Only four years ago, Mr. Haspil graduated from Central High School in Valley Stream, N.Y., where he won an award for website design, according to local news articles. In 2017, he entered Hofstra as a member of its class of 2021.
Detectives believe that he began working for Mr. Saleh when he was 16, and eventually started managing some of his finances as well as taking care of personal matters, like caring for his dog. One official said Mr. Saleh paid him well enough that he was able to settle the debts of several members of his family.
Mr. Haspil had recently lived on Woodruff Avenue in Brooklyn, where Kate Hain, one of his neighbors, said that nothing about him suggested he was capable of homicide.
“He and his roommate seemed to keep to themselves and not cause any issues in the building,” Ms. Hain said. She added that Mr. Haspil had done “nothing unusual” in all the time he lived there.
Mr. Saleh was born in Saudi Arabia to Bangladeshi parents who eventually settled near Poughkeepsie, N.Y., a small city on the Hudson River. In a statement earlier this week, his family called his death an “unfathomable” shock.
After graduating from Bentley University in Waltham, Mass., in 2009, he built an app called PrankDial that allowed users to send prerecorded prank calls. Mr. Saleh has said he eventually built PrankDial into a $10 million business.
Mr. Saleh went on to found Pathao, a motorcycle ride-sharing start-up in Bangladesh. He left that company in 2018 to begin a similar venture in Nigeria, an app known as Gokada. He was also the founding partner in a Manhattan-based venture capital fund, Adventure Capital, that invested in similar transit start-ups in Colombia and Bangladesh.
Shortly after 5 p.m. on Friday, Mr. Haspil was led out of the 7th Precinct station house on the Lower East Side in handcuffs and a white jumpsuit. He declined to answer questions fired at him by reporters.
Initially, a law enforcement official had described Mr. Saleh’s death as a “hit,” but some investigators now believe that Mr. Haspil may have tried to make the killing look like a professional assassination in an effort to trick detectives into thinking it was linked to Mr. Saleh’s business deals.
Still, one investigator said that Mr. Haspil made “several rookie mistakes” — including buying a Taser online with his own credit card and signing for the package when it arrived in June.

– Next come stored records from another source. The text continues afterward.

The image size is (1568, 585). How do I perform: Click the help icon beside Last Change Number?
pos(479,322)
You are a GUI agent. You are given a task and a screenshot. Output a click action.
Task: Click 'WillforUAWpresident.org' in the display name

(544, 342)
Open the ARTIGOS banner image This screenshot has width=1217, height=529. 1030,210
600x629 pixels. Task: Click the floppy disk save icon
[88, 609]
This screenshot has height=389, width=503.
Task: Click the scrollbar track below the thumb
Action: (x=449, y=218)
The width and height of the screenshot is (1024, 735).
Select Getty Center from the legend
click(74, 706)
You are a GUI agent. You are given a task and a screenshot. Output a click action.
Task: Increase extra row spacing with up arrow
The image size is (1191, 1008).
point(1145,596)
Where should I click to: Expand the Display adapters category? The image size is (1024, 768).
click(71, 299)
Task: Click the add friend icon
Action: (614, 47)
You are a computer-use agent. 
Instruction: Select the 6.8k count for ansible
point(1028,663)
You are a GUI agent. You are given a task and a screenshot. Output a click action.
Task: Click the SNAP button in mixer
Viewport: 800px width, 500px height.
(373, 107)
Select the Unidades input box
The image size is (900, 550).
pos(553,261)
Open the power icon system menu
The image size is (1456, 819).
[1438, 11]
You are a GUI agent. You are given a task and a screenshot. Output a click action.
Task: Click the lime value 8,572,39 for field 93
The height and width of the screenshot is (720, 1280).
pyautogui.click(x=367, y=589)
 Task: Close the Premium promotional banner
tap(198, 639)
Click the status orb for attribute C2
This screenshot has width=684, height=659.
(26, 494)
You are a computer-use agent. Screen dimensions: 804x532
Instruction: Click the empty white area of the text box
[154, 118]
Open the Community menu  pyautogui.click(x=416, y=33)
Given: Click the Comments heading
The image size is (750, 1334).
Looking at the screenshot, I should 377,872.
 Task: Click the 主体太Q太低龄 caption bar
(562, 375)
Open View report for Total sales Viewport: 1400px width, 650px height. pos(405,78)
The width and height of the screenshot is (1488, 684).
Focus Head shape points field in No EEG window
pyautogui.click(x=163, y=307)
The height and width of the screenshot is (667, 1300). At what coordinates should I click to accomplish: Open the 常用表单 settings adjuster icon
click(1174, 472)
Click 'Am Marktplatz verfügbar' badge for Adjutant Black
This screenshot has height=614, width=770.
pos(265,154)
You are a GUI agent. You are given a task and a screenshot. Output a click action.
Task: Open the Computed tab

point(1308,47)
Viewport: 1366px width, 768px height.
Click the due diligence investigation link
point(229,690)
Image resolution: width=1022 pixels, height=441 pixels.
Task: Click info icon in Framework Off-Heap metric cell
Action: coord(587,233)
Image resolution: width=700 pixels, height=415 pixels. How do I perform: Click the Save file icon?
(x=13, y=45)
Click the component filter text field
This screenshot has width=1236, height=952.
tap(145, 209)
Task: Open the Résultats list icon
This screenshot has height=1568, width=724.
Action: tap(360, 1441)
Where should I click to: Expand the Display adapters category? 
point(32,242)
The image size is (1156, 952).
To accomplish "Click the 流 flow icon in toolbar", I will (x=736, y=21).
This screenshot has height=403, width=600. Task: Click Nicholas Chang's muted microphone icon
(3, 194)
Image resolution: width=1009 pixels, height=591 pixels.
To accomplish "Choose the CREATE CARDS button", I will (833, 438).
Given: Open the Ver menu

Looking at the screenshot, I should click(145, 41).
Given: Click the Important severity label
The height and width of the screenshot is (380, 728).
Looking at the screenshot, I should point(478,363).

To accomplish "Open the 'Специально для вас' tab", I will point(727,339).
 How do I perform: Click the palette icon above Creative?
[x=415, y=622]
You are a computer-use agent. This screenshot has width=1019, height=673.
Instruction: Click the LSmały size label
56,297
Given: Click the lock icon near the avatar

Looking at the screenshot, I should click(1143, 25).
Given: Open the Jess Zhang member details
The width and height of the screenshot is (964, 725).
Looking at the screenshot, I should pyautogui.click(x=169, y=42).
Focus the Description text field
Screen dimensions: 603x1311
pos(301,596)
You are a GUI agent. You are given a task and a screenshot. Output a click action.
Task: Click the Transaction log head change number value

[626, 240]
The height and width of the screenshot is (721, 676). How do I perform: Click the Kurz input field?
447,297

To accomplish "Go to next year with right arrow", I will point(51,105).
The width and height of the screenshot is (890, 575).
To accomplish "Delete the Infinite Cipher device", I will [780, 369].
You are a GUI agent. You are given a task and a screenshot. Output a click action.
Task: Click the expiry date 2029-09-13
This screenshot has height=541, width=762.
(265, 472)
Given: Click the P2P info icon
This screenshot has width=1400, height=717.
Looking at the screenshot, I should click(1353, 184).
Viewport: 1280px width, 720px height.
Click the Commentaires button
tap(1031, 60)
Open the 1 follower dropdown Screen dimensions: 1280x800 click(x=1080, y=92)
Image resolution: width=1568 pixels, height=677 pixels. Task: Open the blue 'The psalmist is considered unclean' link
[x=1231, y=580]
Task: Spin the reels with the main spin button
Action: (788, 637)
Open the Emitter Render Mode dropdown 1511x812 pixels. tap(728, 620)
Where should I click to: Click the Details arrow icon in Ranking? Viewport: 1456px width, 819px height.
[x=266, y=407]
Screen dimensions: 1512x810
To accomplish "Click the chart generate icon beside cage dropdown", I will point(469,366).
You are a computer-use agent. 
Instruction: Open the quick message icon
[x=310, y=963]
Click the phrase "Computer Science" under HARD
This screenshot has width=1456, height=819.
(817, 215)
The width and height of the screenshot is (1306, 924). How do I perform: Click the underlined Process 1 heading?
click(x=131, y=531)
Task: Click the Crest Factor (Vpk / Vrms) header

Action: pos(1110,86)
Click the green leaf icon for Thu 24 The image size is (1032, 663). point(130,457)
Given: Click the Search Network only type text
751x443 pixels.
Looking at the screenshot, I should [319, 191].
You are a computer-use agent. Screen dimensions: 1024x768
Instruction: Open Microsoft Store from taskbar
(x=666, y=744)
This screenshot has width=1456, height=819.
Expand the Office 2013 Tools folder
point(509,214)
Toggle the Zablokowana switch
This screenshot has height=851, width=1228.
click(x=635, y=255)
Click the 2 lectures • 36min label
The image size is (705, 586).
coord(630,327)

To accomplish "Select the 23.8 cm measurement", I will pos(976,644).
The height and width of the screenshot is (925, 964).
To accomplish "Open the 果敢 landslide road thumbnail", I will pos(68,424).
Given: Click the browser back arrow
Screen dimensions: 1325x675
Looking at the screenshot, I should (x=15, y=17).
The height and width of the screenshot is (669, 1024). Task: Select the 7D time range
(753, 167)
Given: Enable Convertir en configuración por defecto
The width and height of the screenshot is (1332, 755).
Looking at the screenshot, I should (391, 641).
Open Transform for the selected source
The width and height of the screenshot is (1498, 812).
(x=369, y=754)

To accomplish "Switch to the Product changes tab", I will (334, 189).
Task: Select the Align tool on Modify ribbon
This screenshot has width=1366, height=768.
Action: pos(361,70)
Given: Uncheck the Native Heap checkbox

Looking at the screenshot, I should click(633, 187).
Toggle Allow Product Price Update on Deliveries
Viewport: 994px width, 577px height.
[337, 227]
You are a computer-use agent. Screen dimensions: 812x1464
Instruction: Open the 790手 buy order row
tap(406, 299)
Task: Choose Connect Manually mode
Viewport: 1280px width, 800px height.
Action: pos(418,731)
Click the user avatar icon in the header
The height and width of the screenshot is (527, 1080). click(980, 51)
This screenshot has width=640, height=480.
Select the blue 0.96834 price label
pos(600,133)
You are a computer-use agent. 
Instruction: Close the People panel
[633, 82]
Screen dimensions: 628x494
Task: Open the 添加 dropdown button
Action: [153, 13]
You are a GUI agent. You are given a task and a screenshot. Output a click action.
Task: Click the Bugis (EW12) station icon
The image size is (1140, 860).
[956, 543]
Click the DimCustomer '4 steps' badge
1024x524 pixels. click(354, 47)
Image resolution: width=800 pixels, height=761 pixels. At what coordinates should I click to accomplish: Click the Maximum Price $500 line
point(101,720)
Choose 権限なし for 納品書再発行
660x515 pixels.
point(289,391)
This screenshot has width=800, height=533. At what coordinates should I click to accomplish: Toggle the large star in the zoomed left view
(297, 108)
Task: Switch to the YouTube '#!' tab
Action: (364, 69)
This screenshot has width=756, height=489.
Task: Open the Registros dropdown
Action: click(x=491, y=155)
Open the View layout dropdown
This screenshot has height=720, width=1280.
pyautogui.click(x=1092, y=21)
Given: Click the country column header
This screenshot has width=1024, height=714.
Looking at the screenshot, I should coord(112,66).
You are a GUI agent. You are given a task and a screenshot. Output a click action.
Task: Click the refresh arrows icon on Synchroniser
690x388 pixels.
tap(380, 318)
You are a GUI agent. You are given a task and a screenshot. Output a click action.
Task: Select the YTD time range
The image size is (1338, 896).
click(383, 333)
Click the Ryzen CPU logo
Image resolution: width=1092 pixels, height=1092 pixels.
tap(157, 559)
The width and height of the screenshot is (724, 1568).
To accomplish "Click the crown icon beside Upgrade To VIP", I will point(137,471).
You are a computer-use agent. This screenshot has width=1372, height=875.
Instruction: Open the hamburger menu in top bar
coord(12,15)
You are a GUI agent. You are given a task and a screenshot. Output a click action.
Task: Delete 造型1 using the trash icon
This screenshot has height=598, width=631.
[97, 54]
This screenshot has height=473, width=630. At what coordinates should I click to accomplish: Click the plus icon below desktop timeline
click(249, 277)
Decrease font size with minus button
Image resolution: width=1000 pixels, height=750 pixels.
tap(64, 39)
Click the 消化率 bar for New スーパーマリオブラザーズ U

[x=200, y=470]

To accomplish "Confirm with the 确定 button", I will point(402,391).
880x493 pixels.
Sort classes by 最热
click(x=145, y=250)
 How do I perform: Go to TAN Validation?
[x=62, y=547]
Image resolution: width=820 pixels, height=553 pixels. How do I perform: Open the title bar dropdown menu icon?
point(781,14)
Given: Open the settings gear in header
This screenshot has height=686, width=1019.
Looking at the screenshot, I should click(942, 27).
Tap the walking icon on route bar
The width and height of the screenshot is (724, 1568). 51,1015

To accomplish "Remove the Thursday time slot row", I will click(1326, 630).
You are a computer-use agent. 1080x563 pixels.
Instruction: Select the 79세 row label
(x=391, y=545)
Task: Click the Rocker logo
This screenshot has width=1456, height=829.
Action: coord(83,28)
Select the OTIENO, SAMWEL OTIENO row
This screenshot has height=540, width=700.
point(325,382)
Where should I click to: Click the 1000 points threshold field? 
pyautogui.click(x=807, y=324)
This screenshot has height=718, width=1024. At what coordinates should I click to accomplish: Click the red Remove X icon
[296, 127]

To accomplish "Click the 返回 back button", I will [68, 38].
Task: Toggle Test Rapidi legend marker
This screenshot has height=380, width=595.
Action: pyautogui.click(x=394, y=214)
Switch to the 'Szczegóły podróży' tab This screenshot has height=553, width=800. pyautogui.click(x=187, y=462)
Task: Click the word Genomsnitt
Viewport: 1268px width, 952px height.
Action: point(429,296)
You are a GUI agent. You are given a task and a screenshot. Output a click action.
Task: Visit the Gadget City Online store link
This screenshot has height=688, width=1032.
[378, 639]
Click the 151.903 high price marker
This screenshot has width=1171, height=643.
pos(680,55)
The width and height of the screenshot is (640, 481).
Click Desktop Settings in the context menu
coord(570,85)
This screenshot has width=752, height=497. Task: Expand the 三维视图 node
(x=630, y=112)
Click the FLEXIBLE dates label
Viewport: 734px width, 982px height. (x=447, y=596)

The superintendent at the Crosby Street apartment said the police told him that Mr. Haspil had also used one of Mr. Saleh’s credit cards to buy balloons to celebrate the birthday of the woman he was staying with. On Friday afternoon, the superintendent said, the balloons were still in the apartment.
“The credit card was used to buy balloons, and this and that, because he was with a girl for her birthday,” the superintendent said. “How stupid can you be?”